◆ **Try it**
Everything in the entries except the pictures must be duplicated exactly.

◆ **Entries supplied**

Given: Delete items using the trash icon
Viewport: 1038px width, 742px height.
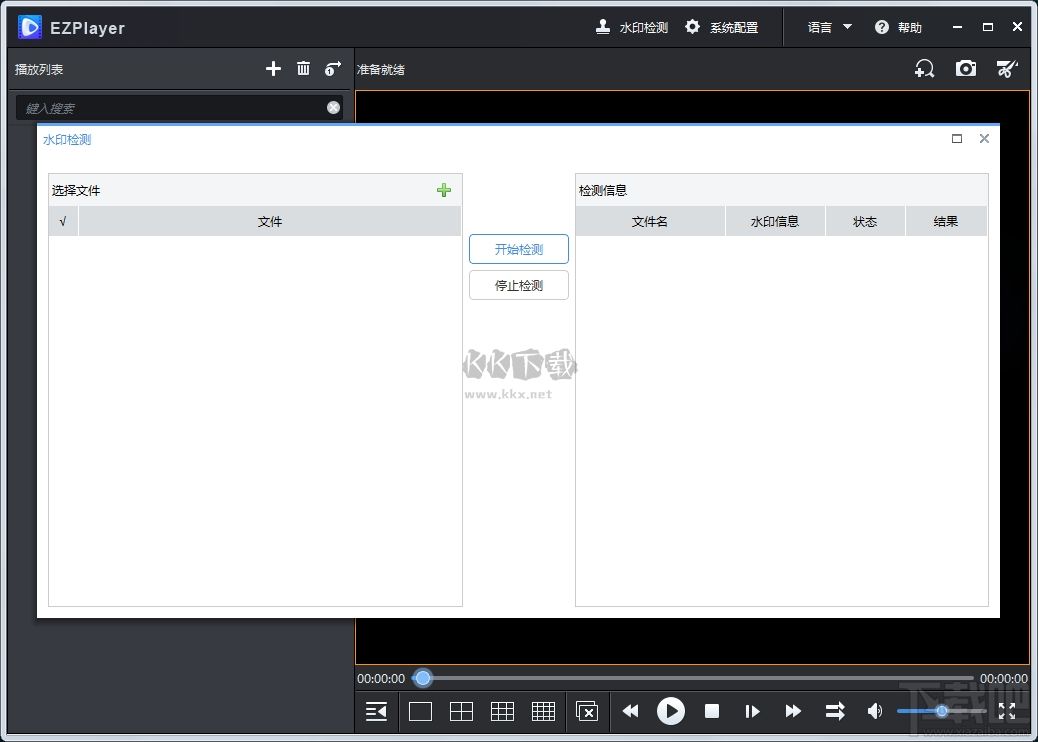Looking at the screenshot, I should pyautogui.click(x=303, y=68).
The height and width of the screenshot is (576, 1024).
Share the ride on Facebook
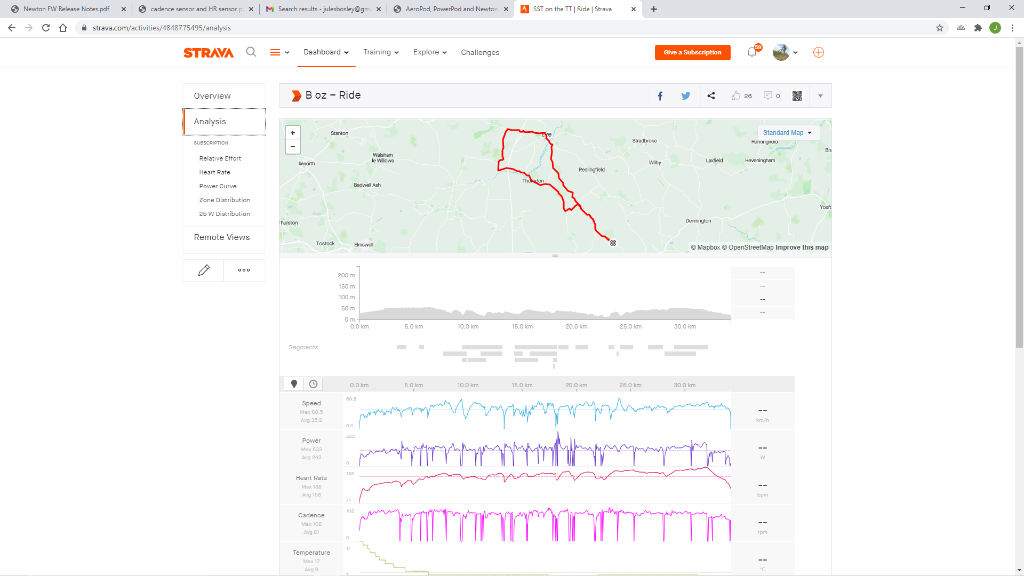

◆ **Exercise result**
Given: Delete items using the trash icon
Viewport: 1038px width, 742px height.
Looking at the screenshot, I should pyautogui.click(x=303, y=68).
The height and width of the screenshot is (576, 1024).
Share the ride on Facebook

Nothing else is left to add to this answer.